EXCERPTED PASSAGE →
We need to speed up some double-precision calculations that are mainly just complex array calculations and FFT/IFFT. We were using NVIDIA Geforce RTX 2080 Ti on a PC and the speedup vs CPU is very good but not sufficient for our need.
We are now remotely testing a server system which has a Windows 10 VM running on VMWare VSphere 5.x, with an NVIDIA Tesla V100 GPU dedicated to the VM with GPU passthrough. The system is configured by a vendor and we don’t know (and won’t understand) the details of the VSphere settings. We do not have physical access either; all we can do is RDP to the VM.
Considering the quoted FP64 performance specs of V100 (7 Tflop/s) vs. RTX 2080 Ti (0.5 Tflop/s), we’d expect about 14x speedup. The result, however, is much less impressive:
(1) If we use CUDA.jl, the calculation time is about the same for V100 on VM compared to RTX 2080 Ti on desktop PC.
(2) If we use ArrayFire.jl, the calculation becomes 3x faster for V100 on VM compared to RTX 2080 Ti on desktop PC.
(3) As a comparison, the calculation takes about the same time for both CUDA.jl and ArrayFire.jl on RTX 2080 Ti on desktop PC.
Does anybody know:
(1) Why the speedup is much less for V100 vs. RTX 2080 Ti compared to spec? My 2 guesses to start with:
- Data movement time between CPU and GPU is significant in overall time, and Host-Device communciation speed is about the same for V100 and RTX 2080 Ti.

WORK INSTRUCTION 1 → Based on the quoted FP64 specifications, what speedup of the V100 over the RTX 2080 Ti does the GPU performance post say was expected?
WORK INSTRUCTION 2 → Reproduce the GPU performance post verbatim, from "We need to speed" up to and including "RDP to the VM.".

RECORDS PROVIDED →
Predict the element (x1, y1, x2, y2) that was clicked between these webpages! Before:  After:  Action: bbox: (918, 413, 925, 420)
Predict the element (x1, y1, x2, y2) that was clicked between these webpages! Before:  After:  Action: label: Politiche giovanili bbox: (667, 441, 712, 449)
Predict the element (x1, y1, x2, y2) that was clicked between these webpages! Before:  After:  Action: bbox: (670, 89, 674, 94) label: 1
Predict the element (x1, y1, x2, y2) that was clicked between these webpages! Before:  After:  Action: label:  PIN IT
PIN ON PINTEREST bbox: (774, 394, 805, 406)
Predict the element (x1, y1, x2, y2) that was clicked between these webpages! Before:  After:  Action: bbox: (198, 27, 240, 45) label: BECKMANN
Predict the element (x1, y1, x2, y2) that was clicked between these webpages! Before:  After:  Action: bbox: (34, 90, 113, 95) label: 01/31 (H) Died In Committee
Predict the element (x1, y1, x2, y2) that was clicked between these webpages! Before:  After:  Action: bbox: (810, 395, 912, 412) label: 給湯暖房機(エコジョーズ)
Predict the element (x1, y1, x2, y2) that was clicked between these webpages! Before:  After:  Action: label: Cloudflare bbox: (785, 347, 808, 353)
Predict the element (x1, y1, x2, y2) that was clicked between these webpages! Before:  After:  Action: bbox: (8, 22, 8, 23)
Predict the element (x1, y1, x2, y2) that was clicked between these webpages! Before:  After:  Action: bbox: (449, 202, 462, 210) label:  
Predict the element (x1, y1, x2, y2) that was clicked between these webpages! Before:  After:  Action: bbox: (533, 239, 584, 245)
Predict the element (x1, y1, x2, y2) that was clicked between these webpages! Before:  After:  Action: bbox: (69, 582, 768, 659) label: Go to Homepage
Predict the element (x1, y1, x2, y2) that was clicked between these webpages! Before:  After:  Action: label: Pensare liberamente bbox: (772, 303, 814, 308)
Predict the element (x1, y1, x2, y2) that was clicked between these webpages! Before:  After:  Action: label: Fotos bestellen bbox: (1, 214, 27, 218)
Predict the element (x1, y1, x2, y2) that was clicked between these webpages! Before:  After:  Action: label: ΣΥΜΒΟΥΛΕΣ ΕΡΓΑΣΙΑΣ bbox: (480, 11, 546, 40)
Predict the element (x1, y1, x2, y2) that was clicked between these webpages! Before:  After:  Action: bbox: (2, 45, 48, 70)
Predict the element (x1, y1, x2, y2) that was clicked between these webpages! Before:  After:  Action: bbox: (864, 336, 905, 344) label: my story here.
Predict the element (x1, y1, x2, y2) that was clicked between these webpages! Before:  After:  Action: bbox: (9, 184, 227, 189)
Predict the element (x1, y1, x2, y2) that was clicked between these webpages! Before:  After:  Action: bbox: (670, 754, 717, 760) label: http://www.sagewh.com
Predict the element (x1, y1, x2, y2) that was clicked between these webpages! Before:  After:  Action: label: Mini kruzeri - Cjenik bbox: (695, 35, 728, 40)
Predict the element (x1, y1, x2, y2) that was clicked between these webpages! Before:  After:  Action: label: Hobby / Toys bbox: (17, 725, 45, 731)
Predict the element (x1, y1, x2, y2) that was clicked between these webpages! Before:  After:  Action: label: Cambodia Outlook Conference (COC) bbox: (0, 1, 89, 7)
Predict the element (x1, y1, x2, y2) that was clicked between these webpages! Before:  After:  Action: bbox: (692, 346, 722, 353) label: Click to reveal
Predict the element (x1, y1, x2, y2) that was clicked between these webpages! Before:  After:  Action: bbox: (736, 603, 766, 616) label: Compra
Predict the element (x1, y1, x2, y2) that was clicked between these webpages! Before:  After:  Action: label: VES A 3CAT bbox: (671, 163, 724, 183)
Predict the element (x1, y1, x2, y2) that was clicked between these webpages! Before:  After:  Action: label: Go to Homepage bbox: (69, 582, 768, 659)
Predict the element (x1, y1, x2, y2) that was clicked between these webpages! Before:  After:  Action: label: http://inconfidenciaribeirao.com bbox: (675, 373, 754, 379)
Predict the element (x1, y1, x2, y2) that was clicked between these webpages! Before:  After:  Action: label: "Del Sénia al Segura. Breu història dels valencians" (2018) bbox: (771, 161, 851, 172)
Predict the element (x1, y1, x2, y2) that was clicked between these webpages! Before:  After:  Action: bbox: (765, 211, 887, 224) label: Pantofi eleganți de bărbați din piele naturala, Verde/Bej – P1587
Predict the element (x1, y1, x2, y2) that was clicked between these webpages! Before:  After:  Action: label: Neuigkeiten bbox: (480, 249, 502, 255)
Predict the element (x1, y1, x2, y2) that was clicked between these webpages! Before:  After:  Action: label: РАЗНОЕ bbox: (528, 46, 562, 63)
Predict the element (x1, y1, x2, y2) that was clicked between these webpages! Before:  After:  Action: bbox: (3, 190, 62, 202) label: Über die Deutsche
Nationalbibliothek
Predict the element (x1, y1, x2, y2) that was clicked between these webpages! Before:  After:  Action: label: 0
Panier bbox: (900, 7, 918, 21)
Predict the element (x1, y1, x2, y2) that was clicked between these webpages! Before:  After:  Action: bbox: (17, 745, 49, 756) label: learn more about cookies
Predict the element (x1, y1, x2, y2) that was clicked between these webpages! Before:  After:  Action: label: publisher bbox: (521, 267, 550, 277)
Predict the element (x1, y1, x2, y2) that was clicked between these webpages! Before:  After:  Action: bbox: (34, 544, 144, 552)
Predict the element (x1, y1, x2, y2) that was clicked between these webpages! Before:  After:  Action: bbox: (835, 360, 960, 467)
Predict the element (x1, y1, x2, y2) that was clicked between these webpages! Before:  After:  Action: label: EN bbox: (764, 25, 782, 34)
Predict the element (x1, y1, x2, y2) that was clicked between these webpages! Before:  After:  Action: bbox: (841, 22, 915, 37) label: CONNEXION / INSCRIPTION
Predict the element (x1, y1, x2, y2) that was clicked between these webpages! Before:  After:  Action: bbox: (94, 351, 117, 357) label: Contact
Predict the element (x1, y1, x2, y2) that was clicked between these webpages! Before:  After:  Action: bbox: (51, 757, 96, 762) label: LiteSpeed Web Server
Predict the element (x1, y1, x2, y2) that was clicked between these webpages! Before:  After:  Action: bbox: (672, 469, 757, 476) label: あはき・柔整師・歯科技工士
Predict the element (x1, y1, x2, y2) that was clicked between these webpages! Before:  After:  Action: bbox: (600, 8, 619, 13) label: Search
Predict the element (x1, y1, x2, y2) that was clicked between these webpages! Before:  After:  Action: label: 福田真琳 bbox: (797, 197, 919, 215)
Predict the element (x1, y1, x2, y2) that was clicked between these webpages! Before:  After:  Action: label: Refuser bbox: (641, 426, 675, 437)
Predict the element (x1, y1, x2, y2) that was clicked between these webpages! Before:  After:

TASK ANSWER 1 → About a 14x speedup.

TASK ANSWER 2 →
We need to speed up some double-precision calculations that are mainly just complex array calculations and FFT/IFFT. We were using NVIDIA Geforce RTX 2080 Ti on a PC and the speedup vs CPU is very good but not sufficient for our need.
We are now remotely testing a server system which has a Windows 10 VM running on VMWare VSphere 5.x, with an NVIDIA Tesla V100 GPU dedicated to the VM with GPU passthrough. The system is configured by a vendor and we don’t know (and won’t understand) the details of the VSphere settings. We do not have physical access either; all we can do is RDP to the VM.